A larger number of Party members joined at quite a late stage, simply because it had become impossible to have a career or further any other form of ambition without joining. While there have been countless books written about the rise of Hitler, Travelers in the Third Reich relies on firsthand accounts by foreigners to convey what it was really like to visit, study or vacation in Germany during the 1920s and ’30s. Choosing the beautiful German resort of Oberstdorf as a small village representing a microcosm of everyday life in Germany under the Nazis, this book is a very readable and (as much as anything set during those awful times can be) very enjoyable read. Apart from the fact that the author compares many historical facts and events of Nazi Germany with life in the village and its inhabitants, she has succeeded in giving victims a name and a face, and the story of the much loved little Theodor from Oberstdorf, who was euthanized because he was born blind, broke my heart.At the same time, the authors made the readers aware that their writings presented a generic historical presentation of ordinary village life during these times.
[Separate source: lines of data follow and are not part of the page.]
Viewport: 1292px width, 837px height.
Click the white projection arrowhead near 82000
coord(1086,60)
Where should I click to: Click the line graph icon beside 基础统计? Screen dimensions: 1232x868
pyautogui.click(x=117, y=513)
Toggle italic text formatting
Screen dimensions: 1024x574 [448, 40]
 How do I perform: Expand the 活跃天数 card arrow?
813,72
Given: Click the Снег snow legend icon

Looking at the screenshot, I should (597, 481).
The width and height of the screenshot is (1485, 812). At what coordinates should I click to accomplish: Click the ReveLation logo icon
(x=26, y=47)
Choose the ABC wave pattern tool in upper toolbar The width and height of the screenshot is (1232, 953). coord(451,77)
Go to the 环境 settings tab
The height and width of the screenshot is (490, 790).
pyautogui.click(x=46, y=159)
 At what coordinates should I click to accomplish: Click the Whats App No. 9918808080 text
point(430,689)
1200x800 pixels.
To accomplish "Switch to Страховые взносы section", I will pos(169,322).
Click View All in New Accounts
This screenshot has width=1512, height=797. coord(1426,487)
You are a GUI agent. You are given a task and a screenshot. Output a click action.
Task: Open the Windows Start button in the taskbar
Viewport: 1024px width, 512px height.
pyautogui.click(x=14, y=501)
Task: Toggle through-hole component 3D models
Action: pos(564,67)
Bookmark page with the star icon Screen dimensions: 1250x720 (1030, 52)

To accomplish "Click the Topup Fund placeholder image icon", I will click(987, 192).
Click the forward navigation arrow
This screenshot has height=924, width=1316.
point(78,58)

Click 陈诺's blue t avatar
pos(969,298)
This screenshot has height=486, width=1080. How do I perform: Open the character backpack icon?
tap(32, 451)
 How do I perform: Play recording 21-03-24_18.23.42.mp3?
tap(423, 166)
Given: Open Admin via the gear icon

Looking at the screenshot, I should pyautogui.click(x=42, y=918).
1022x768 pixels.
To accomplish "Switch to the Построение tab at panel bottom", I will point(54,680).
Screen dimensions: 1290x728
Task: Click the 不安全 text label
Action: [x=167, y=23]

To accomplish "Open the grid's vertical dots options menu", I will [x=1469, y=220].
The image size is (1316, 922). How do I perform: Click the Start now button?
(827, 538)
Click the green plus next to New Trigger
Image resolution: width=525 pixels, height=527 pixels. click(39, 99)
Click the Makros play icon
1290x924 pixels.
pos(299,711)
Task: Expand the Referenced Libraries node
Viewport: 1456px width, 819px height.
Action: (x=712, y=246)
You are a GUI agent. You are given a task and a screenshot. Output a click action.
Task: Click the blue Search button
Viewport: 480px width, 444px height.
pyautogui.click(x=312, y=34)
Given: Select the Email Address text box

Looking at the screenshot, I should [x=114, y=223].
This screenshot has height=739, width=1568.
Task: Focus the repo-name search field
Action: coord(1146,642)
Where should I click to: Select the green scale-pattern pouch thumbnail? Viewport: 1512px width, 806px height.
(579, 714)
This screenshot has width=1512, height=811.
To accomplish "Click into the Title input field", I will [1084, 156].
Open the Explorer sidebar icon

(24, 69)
The delicacy of his position as a moderate Nazi mayor is illustrated by an anecdote that recounts how during the war he publicly reprimanded a woman for criticising the regime but then privately advised her just to be careful not to say such things to him when others were present. by Henriëtte Laman Trip-de Beaufort (1890-1982), where Jewish children were admitted, who were provided with false papers and brought to Switzerland. When armed conflict began, casualties among Oberstdorf’s men were low, but they spiralled upwards when the campaign in the east began.Those who joined simply to further their own interests could easily be incentivised to do anything Hitler wanted them to do.